Attorney, Agent or Firm: Toupal; John E. Jarcho; Harold
G.
Claims
What is claimed is:
1. A coupling assembly comprising:
a first tubular member;
a rigid receiving tubular member defining an opening adapted to
receive said first tubular member, said receiving tubular member
having an inner portion defining an inner bore dimensioned to
receive one end of said first tubular member and an outer portion
defining an internal annular cavity intersecting said inner bore
and projecting radially outwardly therefrom, said annular cavity
comprising an annular tapered wall portion tapered radially
inwardly and projecting longitudinally toward said opening;
an annular sealing member disposed in said annular cavity and
dimensioned to be engaged between said first tubular member and
said receiving tubular member; and
a split lock ring formed from a length of spring material having a
substantially circular transverse cross-section and disposed in
said annular cavity between said annular sealing member and said
opening, said lock ring having an outer circumferential surface
portion adapted to engage said tapered wall portion and an inner
circumferential surface portion adapted to engage an external wall
portion of said first tubular member, said lock ring being adapted
to expand circumferentially into said annular cavity during
insertion of said first tubular member into said receiving tubular
member and to be compressed between said tapered wall portion and
said external wall portion in response to relative longitudinal
separating movement between said first tubular member and said
receiving tubular member, and said inner circumferential surface
portion defining circumferentially extending knife edge means for
penetrating said external wall portion so as to prevent
longitudinal movement of said first tubular member relative to said
receiving tubular member; and wherein said receiving tubular member
further defines an annular divider means projecting radially into
said cavity between said sealing member and said split lock ring,
and said tapered wall portion terminates with a radially inwardly
directed integrally formed rim defining a shoulder stop portion at
an outer end of said receiving tubular member, and said shoulder
stop portion is adapted to engage said lock ring in response to
said separating movement.
2. An assembly according to claim 1 wherein said knife edge means
is a circumferential edge formed by a circumferential groove in
said lock ring.
3. An assembly according to claim 2 wherein said groove defines one
wall terminated by said circumferential edge and oriented
transversely to said external wall portion.

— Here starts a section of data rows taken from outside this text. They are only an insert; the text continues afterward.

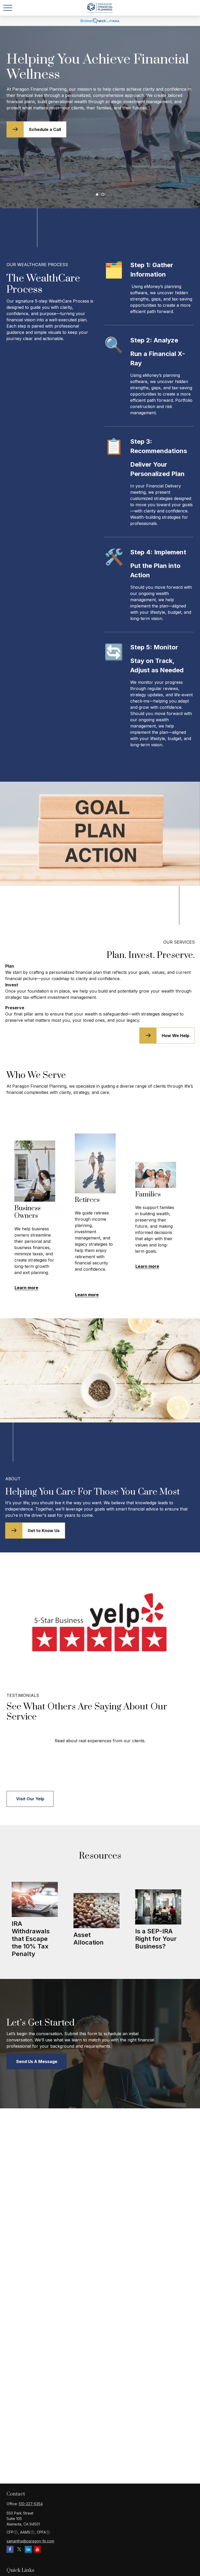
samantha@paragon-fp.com (30, 2541)
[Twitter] (19, 2549)
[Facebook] (10, 2549)
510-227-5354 (31, 2504)
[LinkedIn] (28, 2549)
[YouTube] (37, 2549)
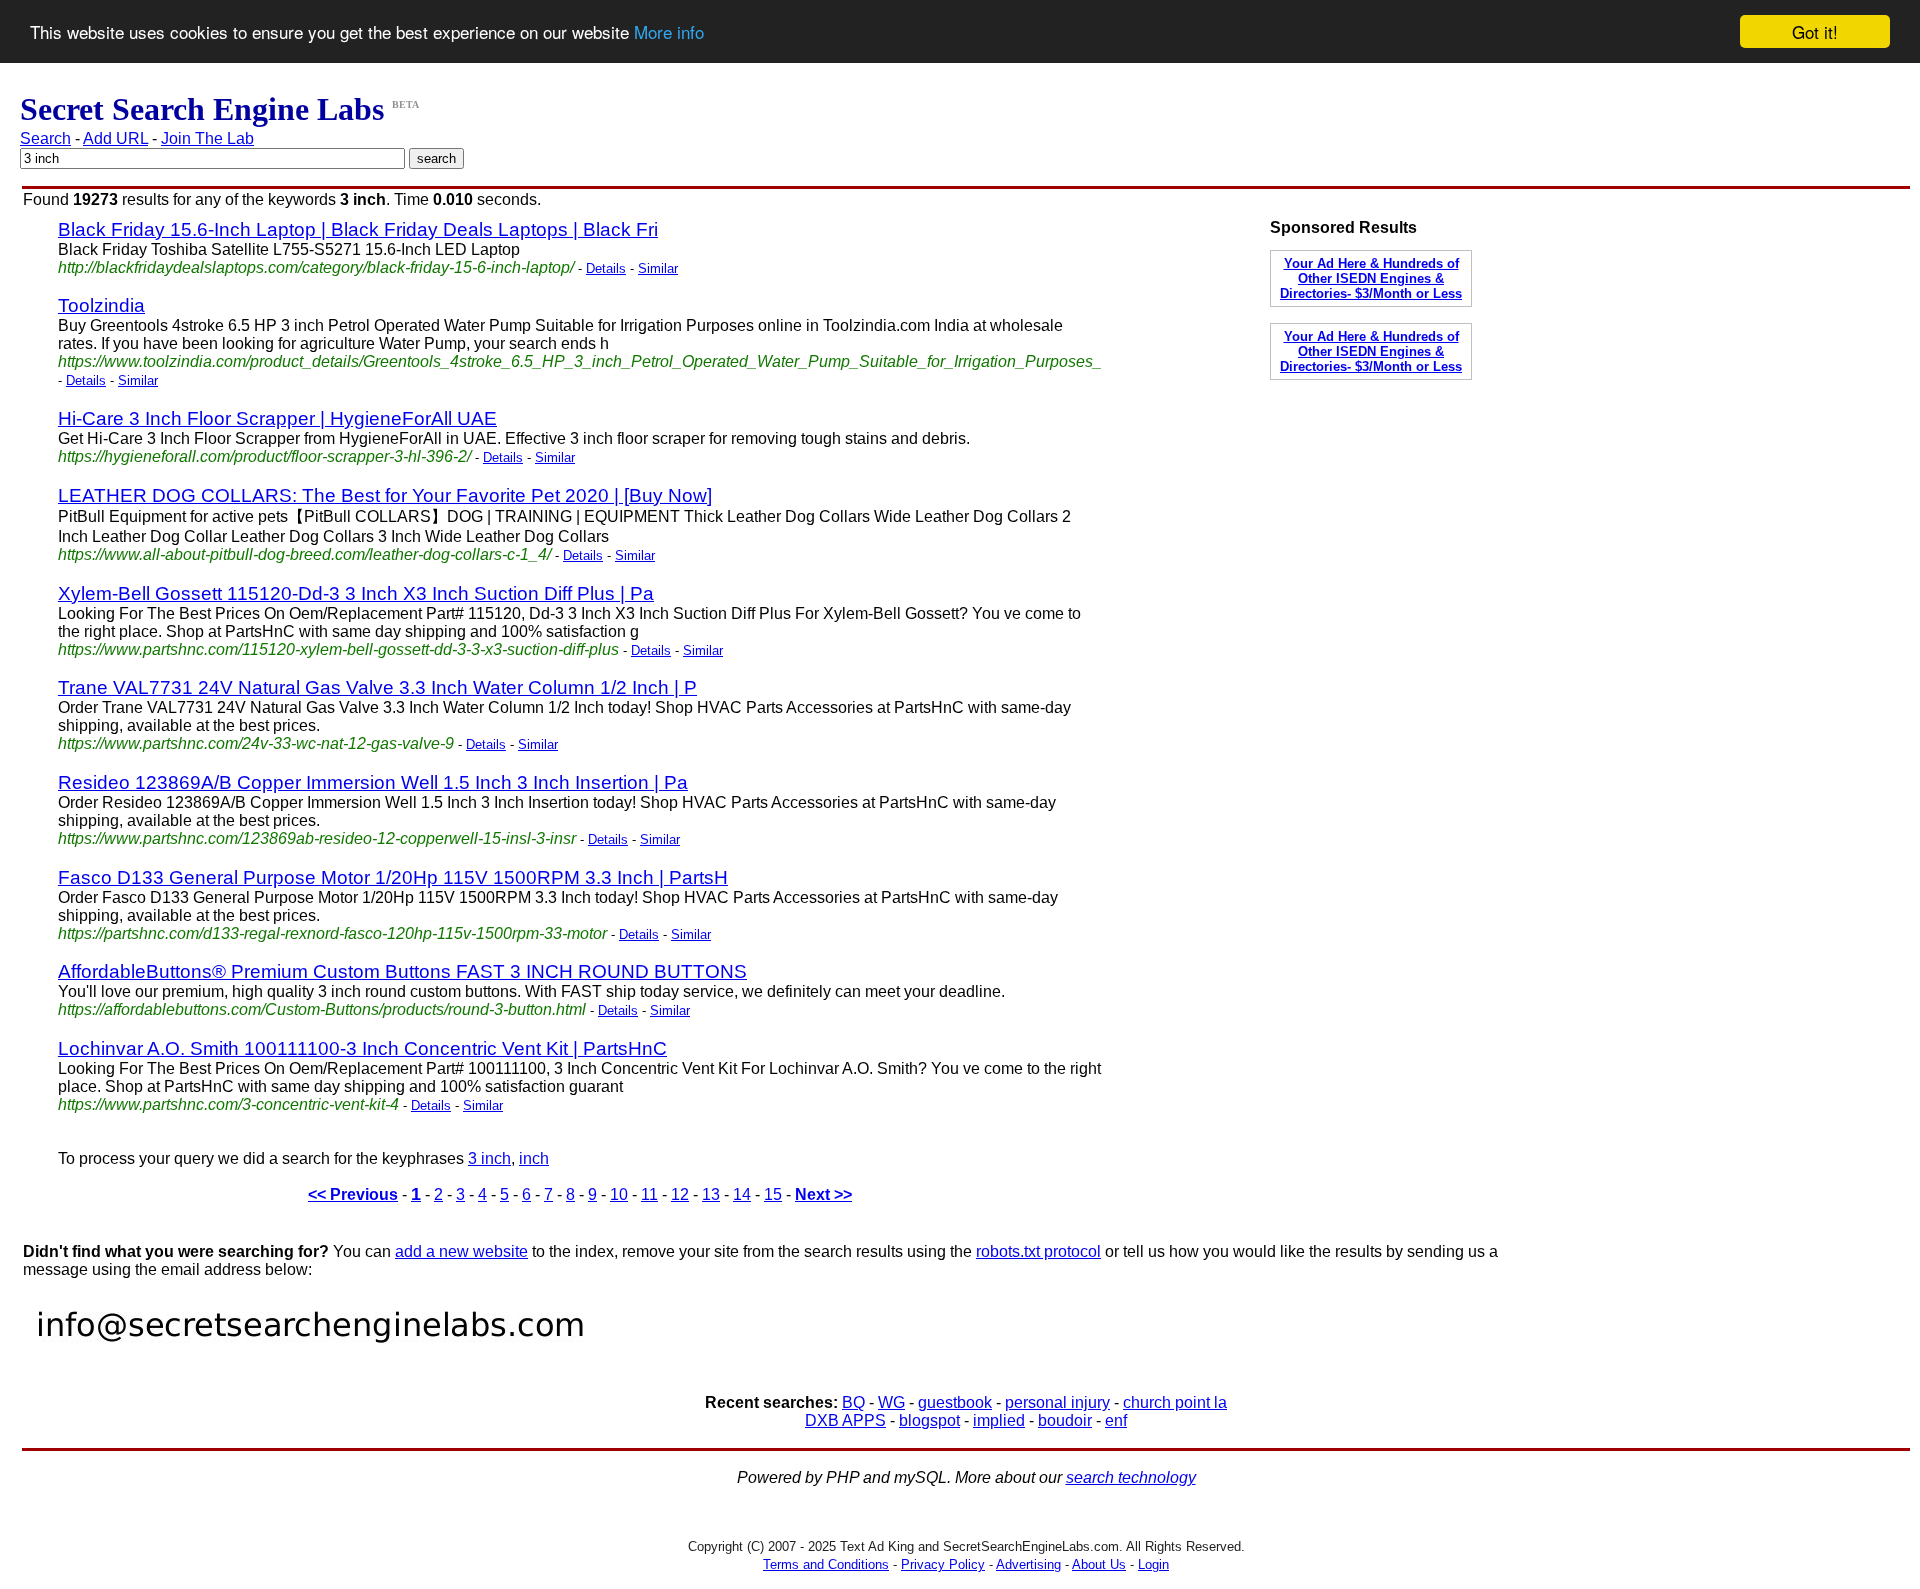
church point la (1175, 1402)
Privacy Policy (943, 1564)
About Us (1099, 1564)
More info (669, 32)
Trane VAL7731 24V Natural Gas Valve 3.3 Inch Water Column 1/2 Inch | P (377, 687)
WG (891, 1402)
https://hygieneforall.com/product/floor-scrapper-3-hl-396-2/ (264, 456)
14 (742, 1194)
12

4. An assembly according to claim 3 wherein said one wall is
substantially perpendicular to said external wall portion.
5. An assembly according to claim 4 wherein said groove further
defines another wall extending between said one wall and an outer
surface of said lock ring.
6. An assembly according to claim 5 wherein said another wall is
substantially perpendicular to said one wall.
7. An assembly according to claim 1 wherein said lock ring has
first and second ends normally axially displaced with said lock
ring in a relaxed condition, and said first and second ends are
forced toward axial alignment in response to compression of said
lock ring between said tapered wall portion and said external wall
portion.
8. An assembly according to claim 7 wherein said knife edge means
is a circumferential edge formed by a circumferential groove in
said lock ring.
9. An assembly according to claim 8 wherein said groove defines one
wall terminated by said circumferential edge and oriented
transversely to said external wall portion.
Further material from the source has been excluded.